Great kid, don’t get cocky….

Those immortal lines uttered by everyone’s favourite space smuggler… they ring true to me more often than I would like.

Development is part art, part science… some bits are perfectly measured repeatable bits of functionality bolted together, some parts are more “gut feelings” or instincts. Sometimes, especially when starting a new project, or even new block of functionality decisions need made. What technology stack do we use? What language do we write in? How should we approach this? and usually in the back of your head somewhere… “What if we get this wrong?” I guarantee you every Technical Architect, Senior Developer and CTO has thought that at one point.

What if I suggest something and it’s totally wrong?

Now, lets use a metaphore here… driving. Would you get in a car with someone who had been driving a few months or years, and thought that they were the greatest driver on the planet? Michael Schumacher reborn. Couldn’t make a wrong decision if they tried. Hell no. That person doesn’t make mistakes, everyone else does. They would drive beyond their ability, too fast, break too late, swerve in and out of traffic. It’s dangerous. Lets call this driver number one.

Yes, I’ve love to see you drag race that Fiat Punto

Now what about the other side of the spectrum… would you get in a car with someone who always drives 10mph under the speed limit, grips the steering wheel like their life depends on it, does a 5 minute check of the car and engine before setting off every time and sits at junctions waiting for a mile of space? Hmm, for a while but you wouldn’t get anywhere, everyone else on the road would hate you and do everything in their power to get away from you. You would probably get pretty frustrated quick. This person might be a good driver, but their lack of confidence is holding them back. Lets call this driver number two.

You can’t make a mistake if you don’t type anything

I’ve seen those two scenarios played out with developers before. Mostly in young developers (including myself) right the way through to senior level (including myself) the first usually happens slowly over a period of time, the developer delivers a few successful projects/functions, someone else doesn’t, they think “huh… I’m pretty good” and that slowly simmers. It builds over time, they start to flaunt that superiority, maybe talk down to peers or juniors.. and they really do start to think that they are king of the hill. These developers can make potentially great devs feel bad about themselves, maybe even doubt their own skill… keep quiet at standups, and think that maybe this career isn’t for them. These people are poison. If you don’t quickly meet this with antidote, it will kill creativity, talent and progression on your team.

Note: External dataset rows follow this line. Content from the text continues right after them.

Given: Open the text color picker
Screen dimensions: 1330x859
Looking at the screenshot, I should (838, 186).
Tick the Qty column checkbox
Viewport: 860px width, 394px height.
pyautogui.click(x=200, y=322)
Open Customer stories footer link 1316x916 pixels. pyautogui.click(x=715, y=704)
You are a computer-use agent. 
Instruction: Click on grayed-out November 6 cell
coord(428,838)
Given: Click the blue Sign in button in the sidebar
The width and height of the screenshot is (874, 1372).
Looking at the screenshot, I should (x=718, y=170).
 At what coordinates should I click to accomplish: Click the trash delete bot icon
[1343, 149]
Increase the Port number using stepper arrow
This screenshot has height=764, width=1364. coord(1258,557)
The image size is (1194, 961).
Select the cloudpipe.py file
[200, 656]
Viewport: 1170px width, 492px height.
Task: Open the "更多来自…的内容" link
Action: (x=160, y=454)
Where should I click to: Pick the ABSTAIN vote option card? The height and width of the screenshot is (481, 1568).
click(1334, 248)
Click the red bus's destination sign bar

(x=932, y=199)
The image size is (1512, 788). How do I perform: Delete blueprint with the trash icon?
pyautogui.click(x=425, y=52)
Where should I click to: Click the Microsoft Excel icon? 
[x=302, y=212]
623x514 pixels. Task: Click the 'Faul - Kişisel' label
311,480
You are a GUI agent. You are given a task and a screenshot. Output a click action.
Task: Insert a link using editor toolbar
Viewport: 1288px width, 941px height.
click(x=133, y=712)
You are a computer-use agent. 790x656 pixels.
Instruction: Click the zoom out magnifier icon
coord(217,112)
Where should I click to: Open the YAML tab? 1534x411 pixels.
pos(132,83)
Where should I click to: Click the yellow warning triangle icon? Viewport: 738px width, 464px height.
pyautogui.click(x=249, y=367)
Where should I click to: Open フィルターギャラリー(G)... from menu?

Driver number two, the timid one, the who is scared of his or her own shadow (which can frequently be caused by driver number one if left unchecked) could be a talented dev, maybe they just don’t have a huge amount of experience, maybe the made a bad decision once and got chewed out for it… but when left with a job to do, they freeze up. They google stuff, they don’t understand the first answer on StackOverflow, so they assume it’s too complicated for them and they start to doubt themselves. They don’t trust their own ability, if they can’t copy and paste the answer, they don’t move forward. You check on their progress two weeks after giving them some work to do, they are nowhere, a few commented out lines in ConsoleApp1… “Why didn’t you ask someone for help?” … “I uh… ummm..  I dunno”

I tried something… but it didn’t work

Both of these people need checked ASAP.

You need to take developer/driver one aside and have serious words with them. Maybe they are talented, but they are part of a team and need to work with others. Maybe they are afraid if they don’t stand out they will lose their job, you need to reassure them that helping others and being a team player gets them a lot more credit than being a semi-talented lone wolf. There are no John Wick’s of Software Development. You can try assigning them someone to mentor, and make sure they both get some credit when the padawan gets something right. Driver number two needs some attention as well, this one can be equally as challenging, are they actually just shy or are they really not cut out for this? Some one on one meetings, training courses (I am a huge fan of pluralsight), positive reinforcement, make sure they know they are valued and can speak up… if there is a developer one holding them back, try and identify that problem and negate it. Maybe find an area they are good at and make that their baby, work with them and suggest things, make sure they are on track, and get some success under their belt.

Brining out the best in your team members, whether they be peers, juniors (or even seniors) is by far the best tool for productivity you can get. There is a great happy medium between the two drivers. Make decisions, suggest other options, be prepared for other people to have different opinions, learn from them. You can’t freeze up and hide when you don’t know something, or if you get something wrong. That being said, you will make mistakes, and that’s ok, everyone does. You learn from them, and you can help others avoid them in future. A bit of confidence can be a great asset for getting started and moving forward, generating momentum when things get stale. A cautious step can stop you getting too far down the road with the wrong tools or design. Find that balance and you will save yourself a lot of headaches.